### WHAT YOU HAVE TO DO
The required output is every record, reproduced exactly.

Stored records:
☆ ☆ ☆ ☆ ☆ ☆ ☆
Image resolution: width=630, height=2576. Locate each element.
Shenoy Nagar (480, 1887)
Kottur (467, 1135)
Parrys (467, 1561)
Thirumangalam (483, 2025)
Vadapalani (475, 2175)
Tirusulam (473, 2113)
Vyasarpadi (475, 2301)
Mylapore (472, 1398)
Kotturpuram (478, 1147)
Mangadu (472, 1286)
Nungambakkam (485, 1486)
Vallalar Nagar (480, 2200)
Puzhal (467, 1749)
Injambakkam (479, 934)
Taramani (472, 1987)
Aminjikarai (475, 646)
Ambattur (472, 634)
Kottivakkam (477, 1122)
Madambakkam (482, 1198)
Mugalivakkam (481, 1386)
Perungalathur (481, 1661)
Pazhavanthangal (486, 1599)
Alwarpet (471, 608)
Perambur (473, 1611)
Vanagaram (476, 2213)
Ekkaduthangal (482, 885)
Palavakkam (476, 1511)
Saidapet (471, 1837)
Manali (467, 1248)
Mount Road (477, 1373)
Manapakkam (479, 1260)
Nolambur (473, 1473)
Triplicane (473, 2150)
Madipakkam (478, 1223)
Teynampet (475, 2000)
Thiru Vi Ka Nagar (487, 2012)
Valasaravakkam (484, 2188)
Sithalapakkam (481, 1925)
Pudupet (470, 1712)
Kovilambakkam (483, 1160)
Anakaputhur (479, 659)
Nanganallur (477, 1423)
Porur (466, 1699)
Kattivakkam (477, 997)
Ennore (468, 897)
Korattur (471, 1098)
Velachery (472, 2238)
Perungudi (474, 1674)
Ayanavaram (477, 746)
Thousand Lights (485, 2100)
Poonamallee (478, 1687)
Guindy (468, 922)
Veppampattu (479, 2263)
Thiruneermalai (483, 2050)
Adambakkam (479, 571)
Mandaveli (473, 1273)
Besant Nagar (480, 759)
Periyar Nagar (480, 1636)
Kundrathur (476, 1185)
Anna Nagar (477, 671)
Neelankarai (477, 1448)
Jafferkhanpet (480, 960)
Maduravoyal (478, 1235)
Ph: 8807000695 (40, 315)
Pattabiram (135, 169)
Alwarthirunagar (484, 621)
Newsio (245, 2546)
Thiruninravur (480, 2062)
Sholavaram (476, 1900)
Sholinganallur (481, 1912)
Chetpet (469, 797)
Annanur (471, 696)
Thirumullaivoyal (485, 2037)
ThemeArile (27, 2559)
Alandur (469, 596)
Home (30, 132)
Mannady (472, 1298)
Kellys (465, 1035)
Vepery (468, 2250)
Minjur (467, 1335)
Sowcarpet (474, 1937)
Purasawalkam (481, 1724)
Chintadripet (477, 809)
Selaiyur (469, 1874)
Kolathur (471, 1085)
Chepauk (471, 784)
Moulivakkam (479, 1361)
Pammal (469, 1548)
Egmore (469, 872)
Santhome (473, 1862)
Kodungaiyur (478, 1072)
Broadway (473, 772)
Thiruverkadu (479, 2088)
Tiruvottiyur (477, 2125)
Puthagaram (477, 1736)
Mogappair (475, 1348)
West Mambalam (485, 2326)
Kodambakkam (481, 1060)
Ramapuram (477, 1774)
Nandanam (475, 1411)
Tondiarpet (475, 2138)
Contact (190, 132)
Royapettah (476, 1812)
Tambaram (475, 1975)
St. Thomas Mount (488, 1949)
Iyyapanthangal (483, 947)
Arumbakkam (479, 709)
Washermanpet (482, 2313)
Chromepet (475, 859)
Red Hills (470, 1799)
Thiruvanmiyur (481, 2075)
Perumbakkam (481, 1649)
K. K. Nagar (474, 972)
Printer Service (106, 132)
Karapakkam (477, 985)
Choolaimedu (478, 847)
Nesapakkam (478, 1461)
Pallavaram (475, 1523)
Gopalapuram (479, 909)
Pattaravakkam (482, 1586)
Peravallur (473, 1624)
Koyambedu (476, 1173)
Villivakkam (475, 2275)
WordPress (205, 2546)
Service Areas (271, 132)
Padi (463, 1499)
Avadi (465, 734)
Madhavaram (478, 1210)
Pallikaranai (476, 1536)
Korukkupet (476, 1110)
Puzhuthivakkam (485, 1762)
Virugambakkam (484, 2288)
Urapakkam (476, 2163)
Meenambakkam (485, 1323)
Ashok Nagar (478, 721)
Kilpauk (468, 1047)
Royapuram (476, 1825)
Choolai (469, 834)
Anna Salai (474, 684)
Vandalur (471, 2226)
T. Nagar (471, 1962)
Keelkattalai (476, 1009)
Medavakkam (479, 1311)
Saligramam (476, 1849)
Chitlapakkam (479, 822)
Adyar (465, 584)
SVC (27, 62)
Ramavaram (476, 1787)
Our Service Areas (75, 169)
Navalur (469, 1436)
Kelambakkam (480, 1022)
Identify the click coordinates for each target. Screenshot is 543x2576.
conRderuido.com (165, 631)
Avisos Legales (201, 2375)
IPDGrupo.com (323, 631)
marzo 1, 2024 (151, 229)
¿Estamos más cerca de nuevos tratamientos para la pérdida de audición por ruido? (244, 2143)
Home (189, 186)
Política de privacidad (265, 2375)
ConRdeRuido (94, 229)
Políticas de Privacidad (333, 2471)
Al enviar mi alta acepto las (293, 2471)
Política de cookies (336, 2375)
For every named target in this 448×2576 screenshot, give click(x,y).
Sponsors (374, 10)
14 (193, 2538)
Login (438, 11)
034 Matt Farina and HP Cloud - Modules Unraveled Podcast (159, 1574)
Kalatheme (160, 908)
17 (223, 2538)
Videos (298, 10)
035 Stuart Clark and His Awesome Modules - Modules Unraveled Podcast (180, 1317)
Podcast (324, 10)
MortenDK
☆ ☆ ☆ ☆ ☆ ☆ ☆
### RESPONSE FOR THIS EXERCISE
Image resolution: width=630, height=2576. Locate each element.
Shenoy Nagar (480, 1887)
Kottur (467, 1135)
Parrys (467, 1561)
Thirumangalam (483, 2025)
Vadapalani (475, 2175)
Tirusulam (473, 2113)
Vyasarpadi (475, 2301)
Mylapore (472, 1398)
Kotturpuram (478, 1147)
Mangadu (472, 1286)
Nungambakkam (485, 1486)
Vallalar Nagar (480, 2200)
Puzhal (467, 1749)
Injambakkam (479, 934)
Taramani (472, 1987)
Aminjikarai (475, 646)
Ambattur (472, 634)
Kottivakkam (477, 1122)
Madambakkam (482, 1198)
Mugalivakkam (481, 1386)
Perungalathur (481, 1661)
Pazhavanthangal (486, 1599)
Alwarpet (471, 608)
Perambur (473, 1611)
Vanagaram (476, 2213)
Ekkaduthangal (482, 885)
Palavakkam (476, 1511)
Saidapet (471, 1837)
Manali (467, 1248)
Mount Road (477, 1373)
Manapakkam (479, 1260)
Nolambur (473, 1473)
Triplicane (473, 2150)
Madipakkam (478, 1223)
Teynampet (475, 2000)
Thiru Vi Ka Nagar (487, 2012)
Valasaravakkam (484, 2188)
Sithalapakkam (481, 1925)
Pudupet (470, 1712)
Kovilambakkam (483, 1160)
Anakaputhur (479, 659)
Nanganallur (477, 1423)
Porur (466, 1699)
Kattivakkam (477, 997)
Ennore (468, 897)
Korattur (471, 1098)
Velachery (472, 2238)
Perungudi (474, 1674)
Ayanavaram (477, 746)
Thousand Lights (485, 2100)
Poonamallee (478, 1687)
Guindy (468, 922)
Veppampattu (479, 2263)
Thiruneermalai (483, 2050)
Adambakkam (479, 571)
Mandaveli (473, 1273)
Besant Nagar (480, 759)
Periyar Nagar (480, 1636)
Kundrathur (476, 1185)
Anna Nagar (477, 671)
Neelankarai (477, 1448)
Jafferkhanpet (480, 960)
Maduravoyal (478, 1235)
Ph: 8807000695 (40, 315)
Pattabiram (135, 169)
Alwarthirunagar (484, 621)
Newsio (245, 2546)
Thiruninravur (480, 2062)
Sholavaram (476, 1900)
Sholinganallur (481, 1912)
Chetpet (469, 797)
Annanur (471, 696)
Thirumullaivoyal (485, 2037)
ThemeArile (27, 2559)
Alandur (469, 596)
Home (30, 132)
Mannady (472, 1298)
Kellys (465, 1035)
Vepery (468, 2250)
Minjur (467, 1335)
Sowcarpet (474, 1937)
Purasawalkam (481, 1724)
Chintadripet (477, 809)
Selaiyur (469, 1874)
Kolathur (471, 1085)
Chepauk (471, 784)
Moulivakkam (479, 1361)
Pammal (469, 1548)
Egmore (469, 872)
Santhome (473, 1862)
Kodungaiyur (478, 1072)
Broadway (473, 772)
Thiruverkadu (479, 2088)
Tiruvottiyur (477, 2125)
Puthagaram (477, 1736)
Mogappair (475, 1348)
West Mambalam (485, 2326)
Kodambakkam (481, 1060)
Ramapuram (477, 1774)
Nandanam (475, 1411)
Tondiarpet (475, 2138)
Contact (190, 132)
Royapettah (476, 1812)
Tambaram (475, 1975)
St. Thomas Mount (488, 1949)
Iyyapanthangal (483, 947)
Arumbakkam (479, 709)
Washermanpet (482, 2313)
Chromepet (475, 859)
Red Hills (470, 1799)
Thiruvanmiyur (481, 2075)
Perumbakkam (481, 1649)
K. K. Nagar (474, 972)
Printer Service (106, 132)
Karapakkam (477, 985)
Choolaimedu (478, 847)
Nesapakkam (478, 1461)
Pallavaram (475, 1523)
Gopalapuram (479, 909)
Pattaravakkam (482, 1586)
Peravallur (473, 1624)
Koyambedu (476, 1173)
Villivakkam (475, 2275)
WordPress (205, 2546)
Service Areas (271, 132)
Padi (463, 1499)
Avadi (465, 734)
Madhavaram (478, 1210)
Pallikaranai (476, 1536)
Korukkupet (476, 1110)
Puzhuthivakkam (485, 1762)
Virugambakkam (484, 2288)
Urapakkam (476, 2163)
Meenambakkam (485, 1323)
Ashok Nagar (478, 721)
Kilpauk (468, 1047)
Royapuram (476, 1825)
Choolai (469, 834)
Anna Salai (474, 684)
Vandalur (471, 2226)
T. Nagar (471, 1962)
Keelkattalai (476, 1009)
Medavakkam (479, 1311)
Saligramam (476, 1849)
Chitlapakkam (479, 822)
Adyar (465, 584)
SVC (27, 62)
Ramavaram (476, 1787)
Our Service Areas (75, 169)
Navalur (469, 1436)
Kelambakkam (480, 1022)
Identify the click coordinates for each target. Screenshot is 543x2576.
conRderuido.com (165, 631)
Avisos Legales (201, 2375)
IPDGrupo.com (323, 631)
marzo 1, 2024 (151, 229)
¿Estamos más cerca de nuevos tratamientos para la pérdida de audición por ruido? (244, 2143)
Home (189, 186)
Política de privacidad (265, 2375)
ConRdeRuido (94, 229)
Políticas de Privacidad (333, 2471)
Al enviar mi alta acepto las (293, 2471)
Política de cookies (336, 2375)
For every named target in this 448×2576 screenshot, give click(x,y).
Sponsors (374, 10)
14 (193, 2538)
Login (438, 11)
034 Matt Farina and HP Cloud - Modules Unraveled Podcast (159, 1574)
Kalatheme (160, 908)
17 (223, 2538)
Videos (298, 10)
035 Stuart Clark and His Awesome Modules - Modules Unraveled Podcast (180, 1317)
Podcast (324, 10)
MortenDK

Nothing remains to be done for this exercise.